China today claimed that there is no dispute with Bhutan in the Doklam area as both the countries have a "basic consensus" on the boundary.
India TV News Desk Beijing July 05, 2017 16:37 IST
India TV News Desk

Amid stand-off in the Sikkim sector, China today claimed that there is no dispute with Bhutan in the Doklam area as both the countries have a "basic consensus" on the boundary. There is currently a military stand-off between Indian and Chinese armies in the region and diplomatic tension has also heightened.  

The standoff between troops of India and China at Doklam area started after Bhutan, which has close diplomatic and military ties with India, protested to Beijing about the People's Liberation Army (PLA) troops building a road in the strategic location close to chicken neck tri-junction.

"I can say that we have been stressing that Doklam belongs to China since ancient times. It was under the effective jurisdiction of China without any dispute. China and Bhutan had about 24 rounds of boundary talks," Chinese Foreign Ministry spokesman Geng Shuang told a media briefing answering a question about Bhutan's protest. 

"Although the boundary between the two countries is yet to be settled but we have basic consensus on the boundary and there is no dispute between both of us that Doklam belongs to China," he said. 

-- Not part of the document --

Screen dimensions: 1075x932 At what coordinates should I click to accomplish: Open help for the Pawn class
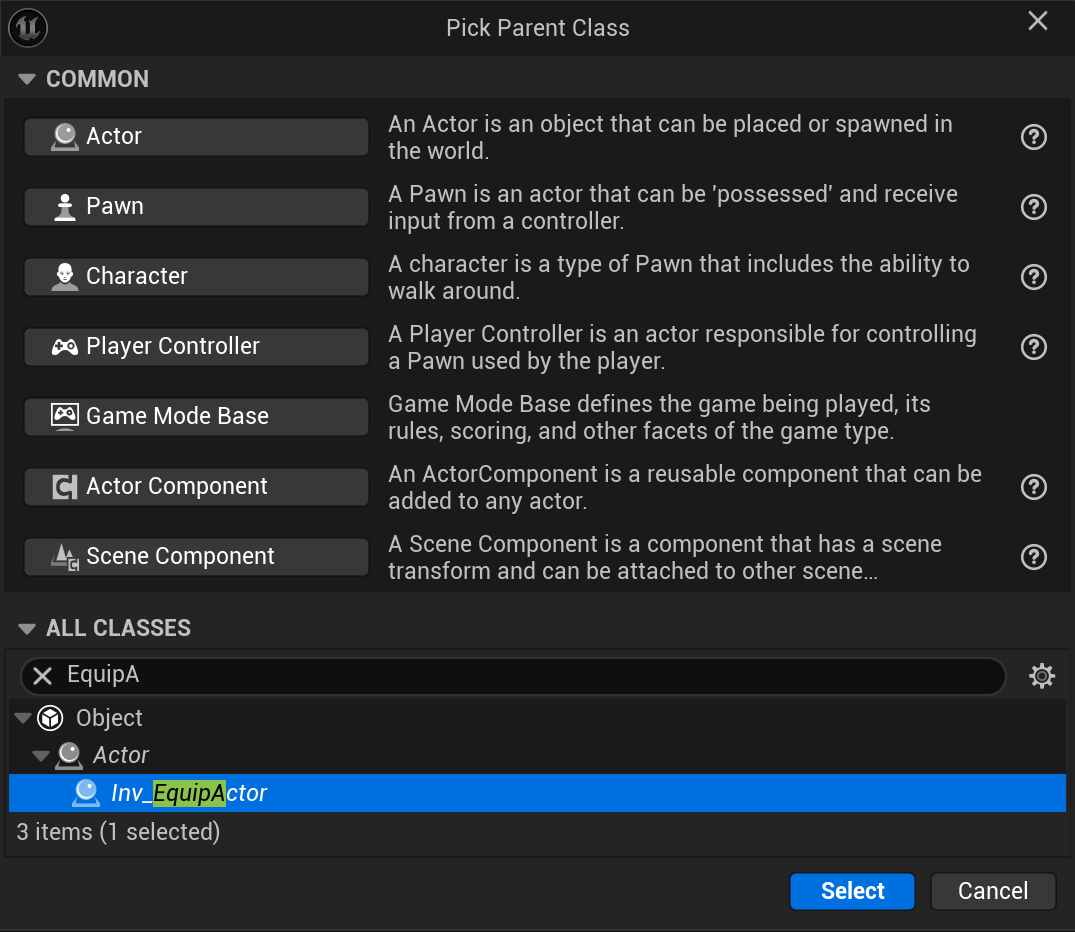tap(1033, 207)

Geng said China had been acting according to the agreements between the two countries and Doklam had been under the effective jurisdiction of China. 

"Chinese activities (road building) in the relevant area does not violate relevant agreements and does not alter the status quo. The Bhutan side also knows it clearly. We will work together with Bhutan through friendly negotiations and jointly maintain peace and tranquility in the border areas," he said.

China yesterday ruled out of any scope for a "compromise" with India and put the onus on New Delhi to resolve the "grave" situation. 

In unusually blunt remarks, China's Ambassador to India Luo Zhaohui said "the ball is in India's court" and it was for the Indian government to decide what options could be on the table to resolve the standoff.